## READING PASSAGE
FBI dissecting bomb to crack Spokane case
White supremacists are at the top of a long list of possible suspects in the frightening attempted bombing in Spokane of the Martin Luther King Jr. Day parade. The FBI has called the thwarted attack a case of domestic terrorism.
Seattle Times staff reporter
SPOKANE — Nearly 30 years ago, a bomb went off outside a small Northern Idaho church.
No one was hurt and the culprits were never found, but one thing was clear: Race and hate were the likely motives.
Last month, a backpack left on a metal bench along the route of the annual Martin Luther King Jr. Day parade route in downtown Spokane was found to contain a bomb that, had it gone off, would have sprayed the crowd with lead pellets coated with rat poison.
Investigators believe the bomb was placed in such a way as to maximize casualties.
So far, the attempted bombing remains unsolved. But the presumption is that it was a race-based hate crime, and has been labeled an act of domestic terrorism by the FBI.
The connection between these two events?
The 1981 church bombing occurred at the Rev. Richard Butler's Church of Jesus Christ Christian at Hayden Lake, Idaho, where he twisted religion to justify his race hatred and the formation of the Aryan Nations. The bombing in the community 37 miles east of Spokane occurred not long after the group's first public cross-burning, according to news reports.

## MATERIAL
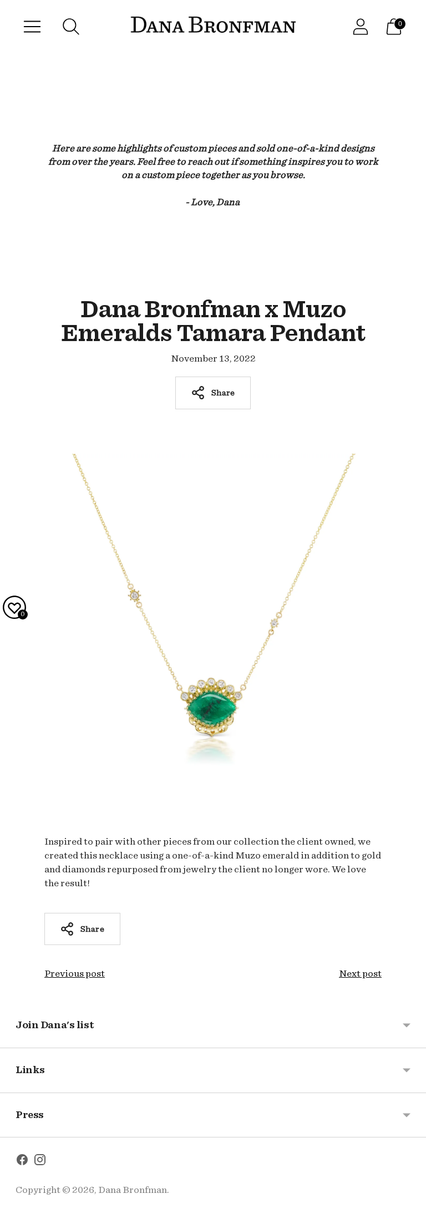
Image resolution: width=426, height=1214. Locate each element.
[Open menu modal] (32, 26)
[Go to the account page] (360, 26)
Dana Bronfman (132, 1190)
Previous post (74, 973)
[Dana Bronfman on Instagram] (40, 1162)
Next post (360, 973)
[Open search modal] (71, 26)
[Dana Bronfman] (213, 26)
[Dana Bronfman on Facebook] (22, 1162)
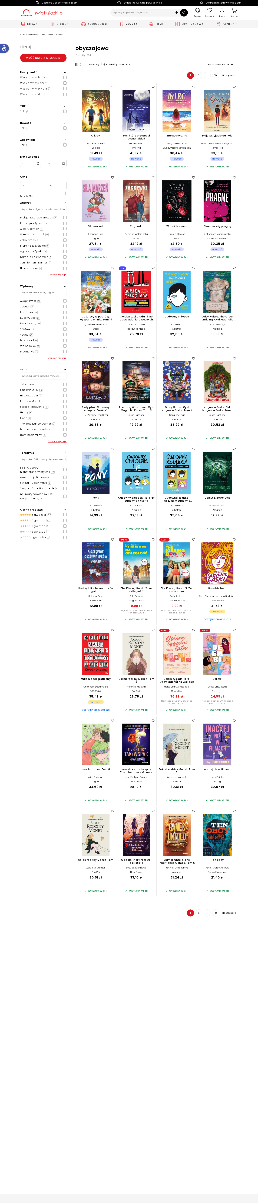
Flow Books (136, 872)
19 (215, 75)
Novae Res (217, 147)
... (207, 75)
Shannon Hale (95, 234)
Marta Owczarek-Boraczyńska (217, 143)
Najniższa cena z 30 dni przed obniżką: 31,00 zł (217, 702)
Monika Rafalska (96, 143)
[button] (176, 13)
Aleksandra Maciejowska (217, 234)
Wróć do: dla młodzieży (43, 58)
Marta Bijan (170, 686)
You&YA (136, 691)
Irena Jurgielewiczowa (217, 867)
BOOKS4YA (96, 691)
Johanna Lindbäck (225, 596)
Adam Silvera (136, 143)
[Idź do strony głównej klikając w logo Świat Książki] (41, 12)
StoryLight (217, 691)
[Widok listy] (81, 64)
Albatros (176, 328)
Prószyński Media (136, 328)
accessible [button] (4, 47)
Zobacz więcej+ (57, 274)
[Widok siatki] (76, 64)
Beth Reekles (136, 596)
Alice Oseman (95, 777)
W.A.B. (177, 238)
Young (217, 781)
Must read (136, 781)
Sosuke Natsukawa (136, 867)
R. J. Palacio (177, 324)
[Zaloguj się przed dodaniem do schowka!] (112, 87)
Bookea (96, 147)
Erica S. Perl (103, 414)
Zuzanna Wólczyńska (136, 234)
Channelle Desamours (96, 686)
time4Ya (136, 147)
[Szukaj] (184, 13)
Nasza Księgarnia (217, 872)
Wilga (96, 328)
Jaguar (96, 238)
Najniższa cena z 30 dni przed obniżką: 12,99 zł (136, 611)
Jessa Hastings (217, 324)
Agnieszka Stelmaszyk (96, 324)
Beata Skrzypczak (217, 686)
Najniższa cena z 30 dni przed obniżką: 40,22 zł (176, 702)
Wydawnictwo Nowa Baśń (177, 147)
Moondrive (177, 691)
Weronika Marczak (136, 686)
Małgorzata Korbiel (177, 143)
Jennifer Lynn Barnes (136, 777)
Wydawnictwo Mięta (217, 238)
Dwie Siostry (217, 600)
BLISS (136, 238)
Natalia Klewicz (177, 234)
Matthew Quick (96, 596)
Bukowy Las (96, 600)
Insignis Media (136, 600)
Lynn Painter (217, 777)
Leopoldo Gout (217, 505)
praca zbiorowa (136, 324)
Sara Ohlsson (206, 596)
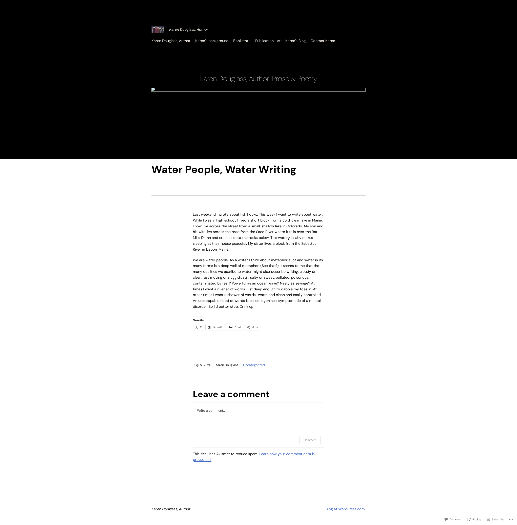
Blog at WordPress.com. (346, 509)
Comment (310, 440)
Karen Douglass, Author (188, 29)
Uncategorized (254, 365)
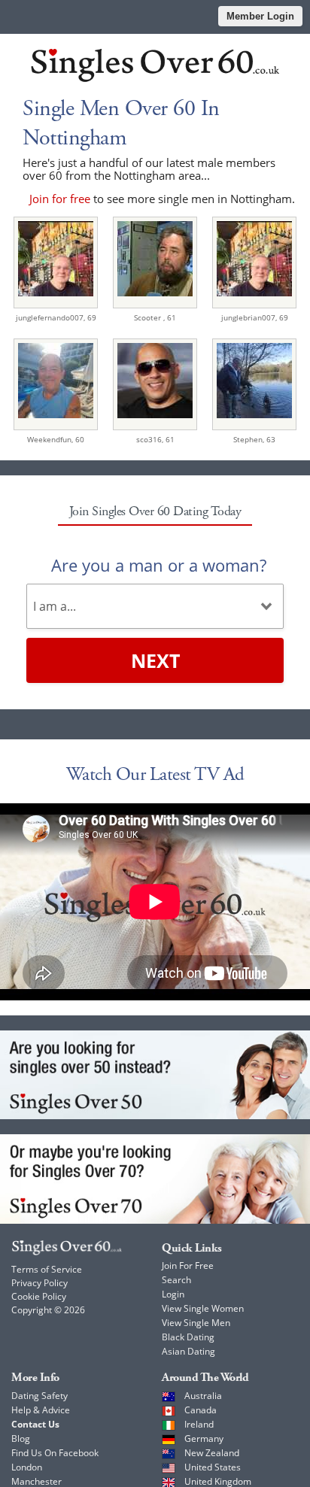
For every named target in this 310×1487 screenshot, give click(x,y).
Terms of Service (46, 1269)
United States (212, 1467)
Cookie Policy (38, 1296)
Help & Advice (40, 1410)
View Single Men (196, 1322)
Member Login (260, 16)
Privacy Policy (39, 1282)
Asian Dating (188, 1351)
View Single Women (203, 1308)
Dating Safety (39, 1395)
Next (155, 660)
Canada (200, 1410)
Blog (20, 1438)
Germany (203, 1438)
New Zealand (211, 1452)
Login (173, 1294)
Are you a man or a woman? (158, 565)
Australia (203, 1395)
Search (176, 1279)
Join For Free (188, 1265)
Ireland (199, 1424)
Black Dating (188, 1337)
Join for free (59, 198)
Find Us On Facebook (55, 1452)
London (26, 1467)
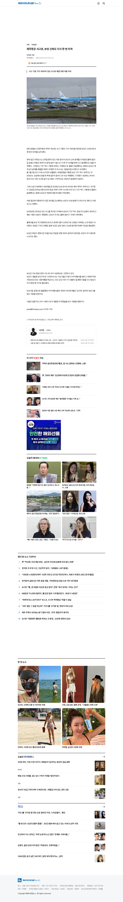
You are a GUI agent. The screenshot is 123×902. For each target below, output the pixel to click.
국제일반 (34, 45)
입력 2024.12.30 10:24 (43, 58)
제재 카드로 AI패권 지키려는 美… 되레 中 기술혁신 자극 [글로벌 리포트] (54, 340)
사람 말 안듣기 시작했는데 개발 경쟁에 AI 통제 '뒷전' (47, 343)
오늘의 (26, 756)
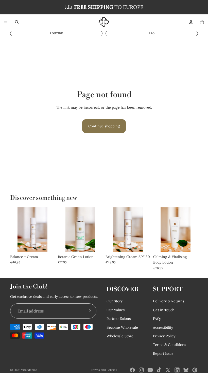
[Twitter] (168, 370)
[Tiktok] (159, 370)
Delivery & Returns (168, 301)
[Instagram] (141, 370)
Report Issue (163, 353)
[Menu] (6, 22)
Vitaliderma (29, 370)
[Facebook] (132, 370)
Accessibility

## WHAT YOU NEED TO DO
Can you copy the article on the attempted Spokane parade bombing word for word, from the headline through its final sentence?

## PROBLEM SOLUTION
FBI dissecting bomb to crack Spokane case
White supremacists are at the top of a long list of possible suspects in the frightening attempted bombing in Spokane of the Martin Luther King Jr. Day parade. The FBI has called the thwarted attack a case of domestic terrorism.
Seattle Times staff reporter
SPOKANE — Nearly 30 years ago, a bomb went off outside a small Northern Idaho church.
No one was hurt and the culprits were never found, but one thing was clear: Race and hate were the likely motives.
Last month, a backpack left on a metal bench along the route of the annual Martin Luther King Jr. Day parade route in downtown Spokane was found to contain a bomb that, had it gone off, would have sprayed the crowd with lead pellets coated with rat poison.
Investigators believe the bomb was placed in such a way as to maximize casualties.
So far, the attempted bombing remains unsolved. But the presumption is that it was a race-based hate crime, and has been labeled an act of domestic terrorism by the FBI.
The connection between these two events?
The 1981 church bombing occurred at the Rev. Richard Butler's Church of Jesus Christ Christian at Hayden Lake, Idaho, where he twisted religion to justify his race hatred and the formation of the Aryan Nations. The bombing in the community 37 miles east of Spokane occurred not long after the group's first public cross-burning, according to news reports.